* Problem to work on: From the entries that follow, pick out all lines holding "height".

* Available data:
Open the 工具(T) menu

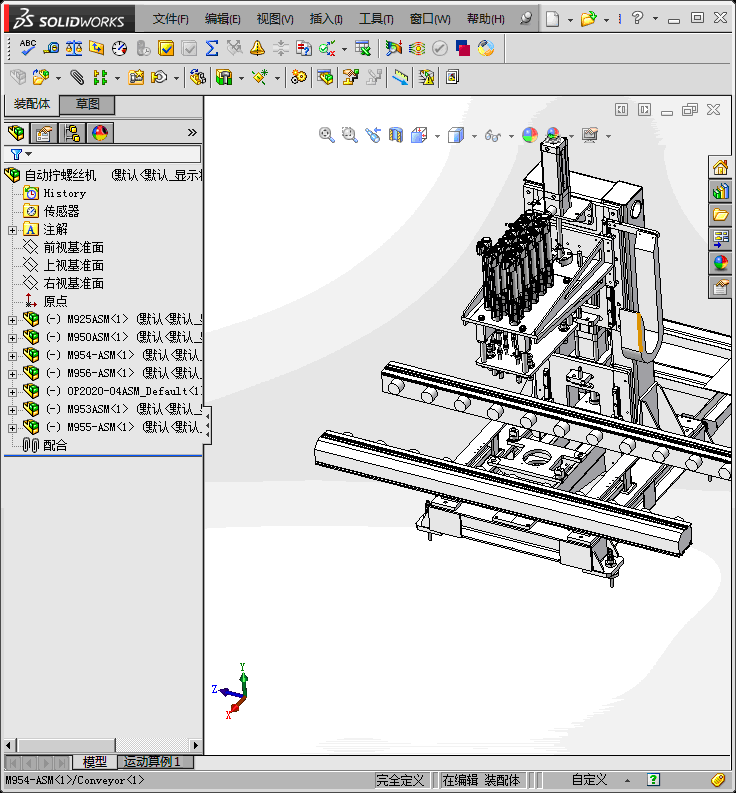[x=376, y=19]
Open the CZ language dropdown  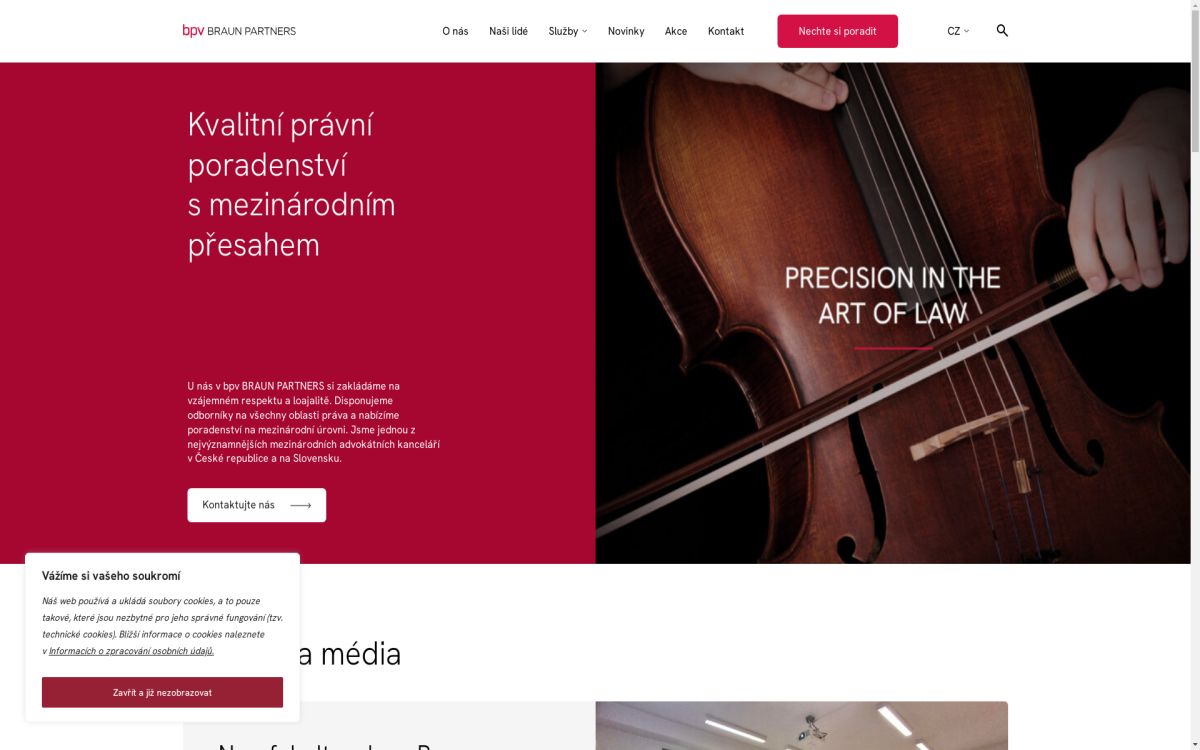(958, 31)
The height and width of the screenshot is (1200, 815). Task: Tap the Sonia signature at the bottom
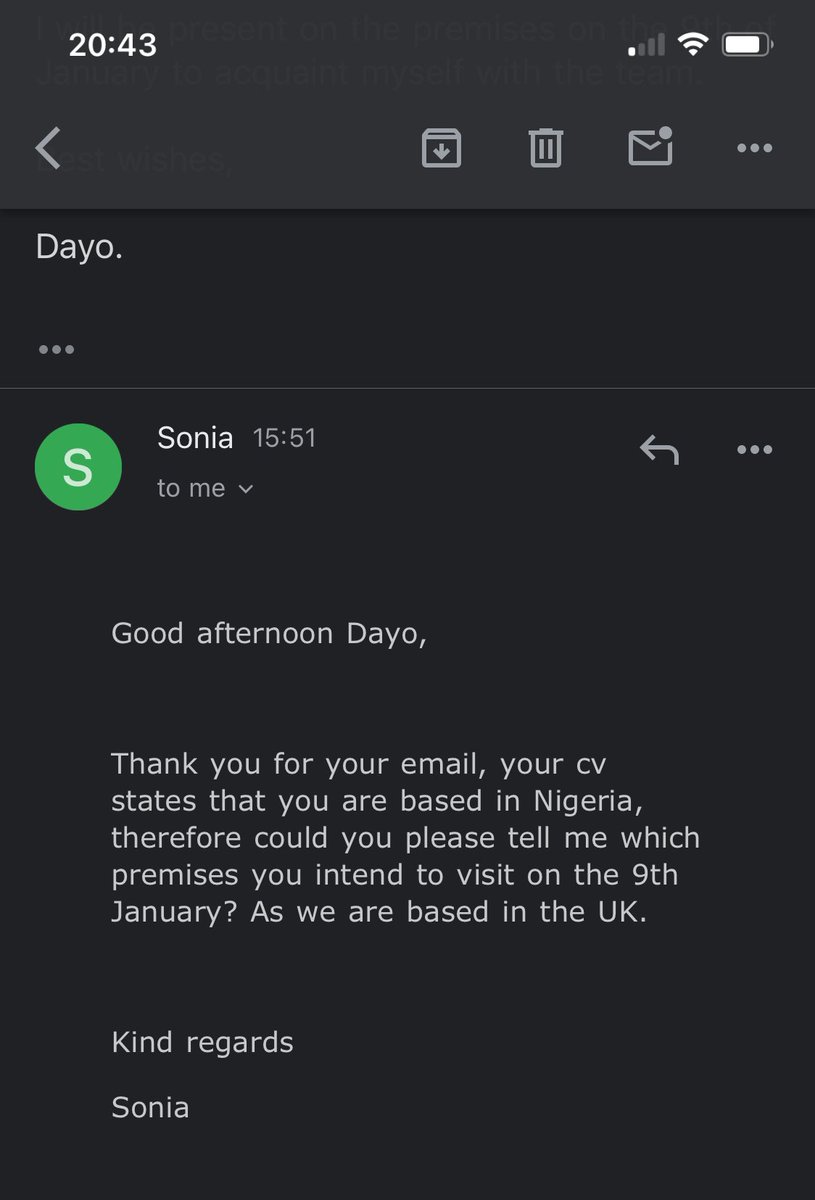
* * *
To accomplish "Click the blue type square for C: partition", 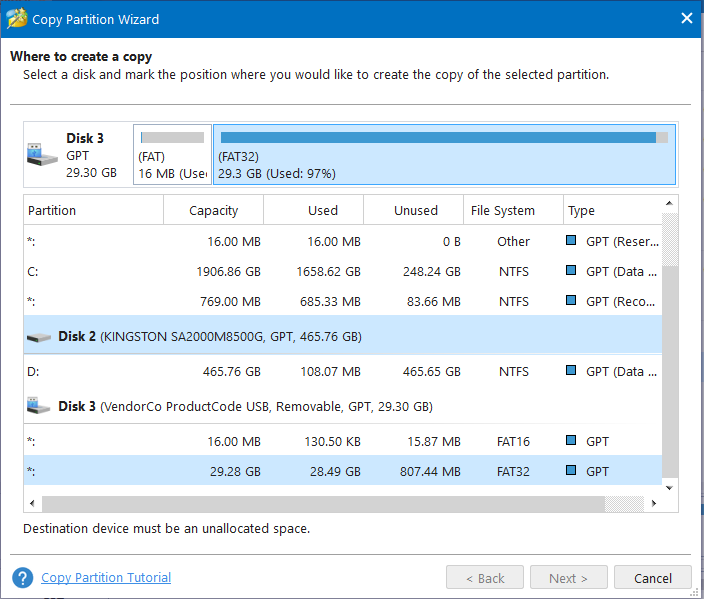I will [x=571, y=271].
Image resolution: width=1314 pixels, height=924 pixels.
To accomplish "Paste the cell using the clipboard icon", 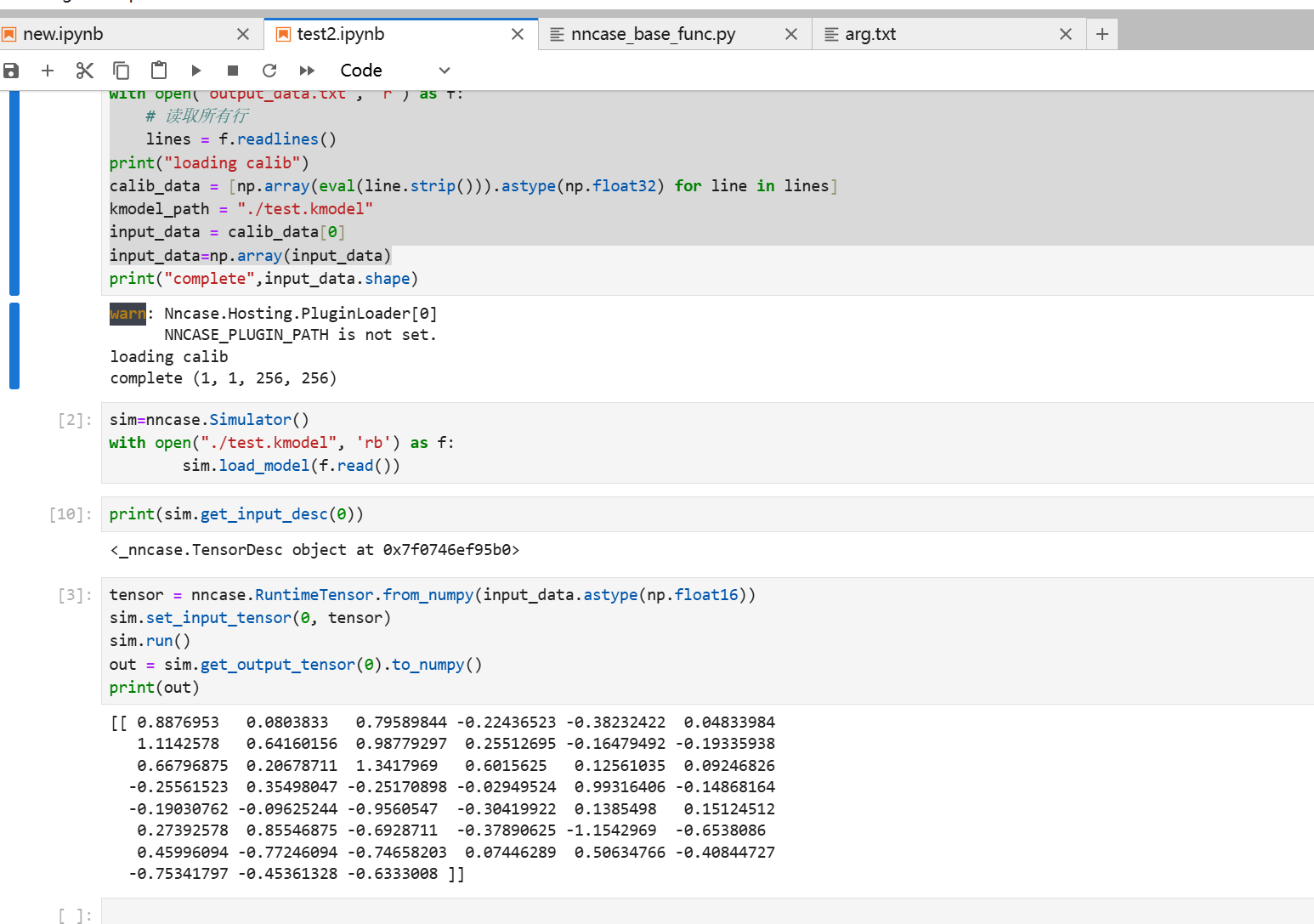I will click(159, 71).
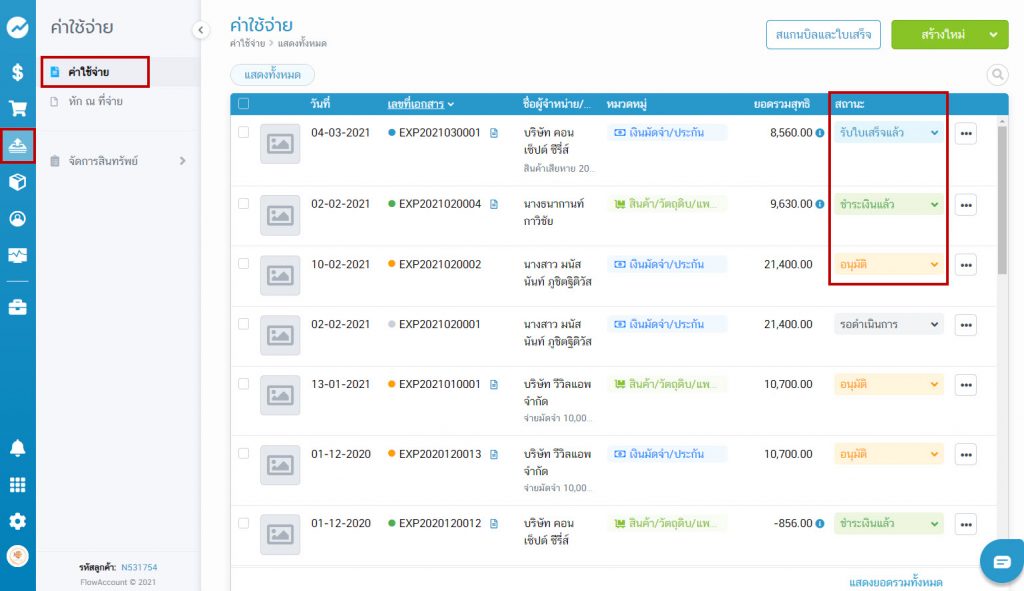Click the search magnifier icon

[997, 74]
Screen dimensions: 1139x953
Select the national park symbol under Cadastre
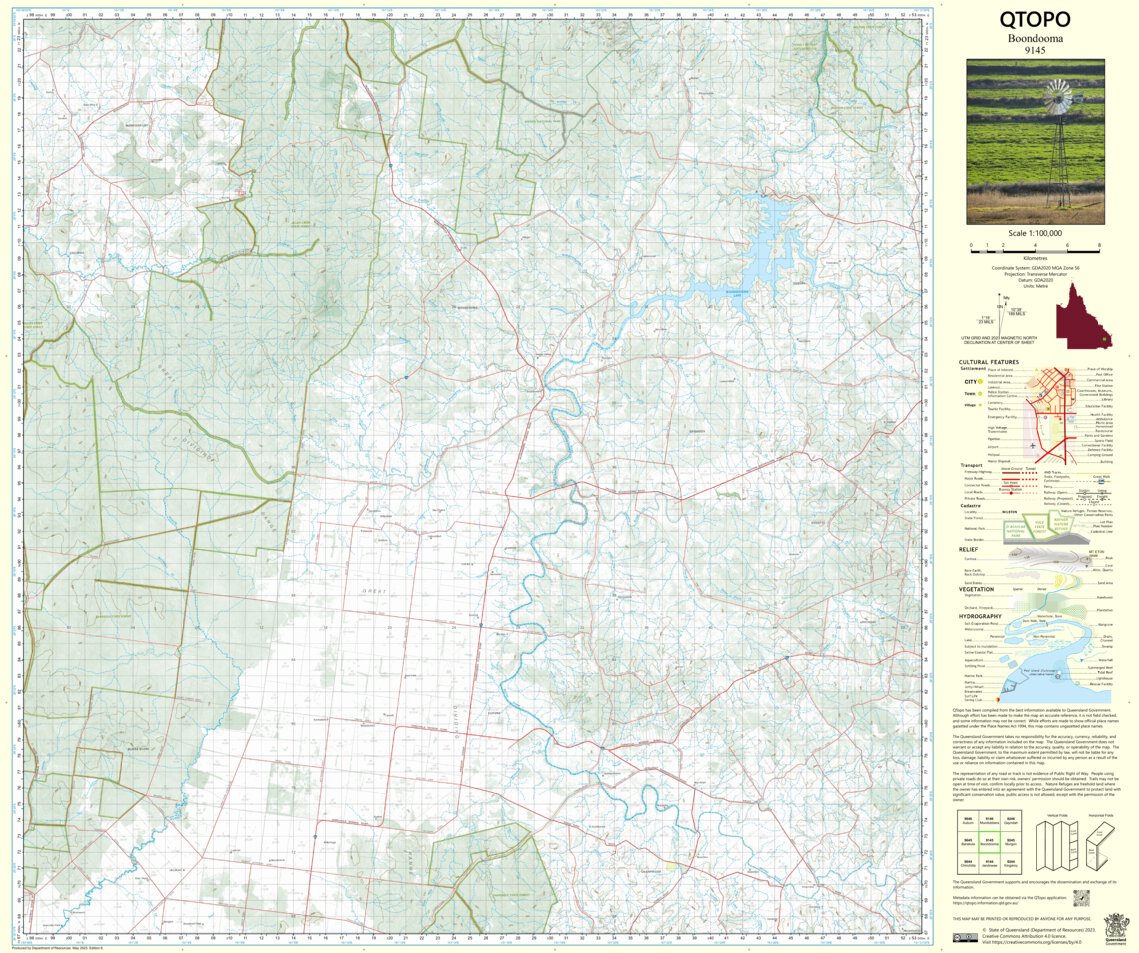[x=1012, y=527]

* Reply:
The height and width of the screenshot is (1200, 815). Task: Tap the Sonia signature at the bottom
Image resolution: width=1314 pixels, height=924 pixels.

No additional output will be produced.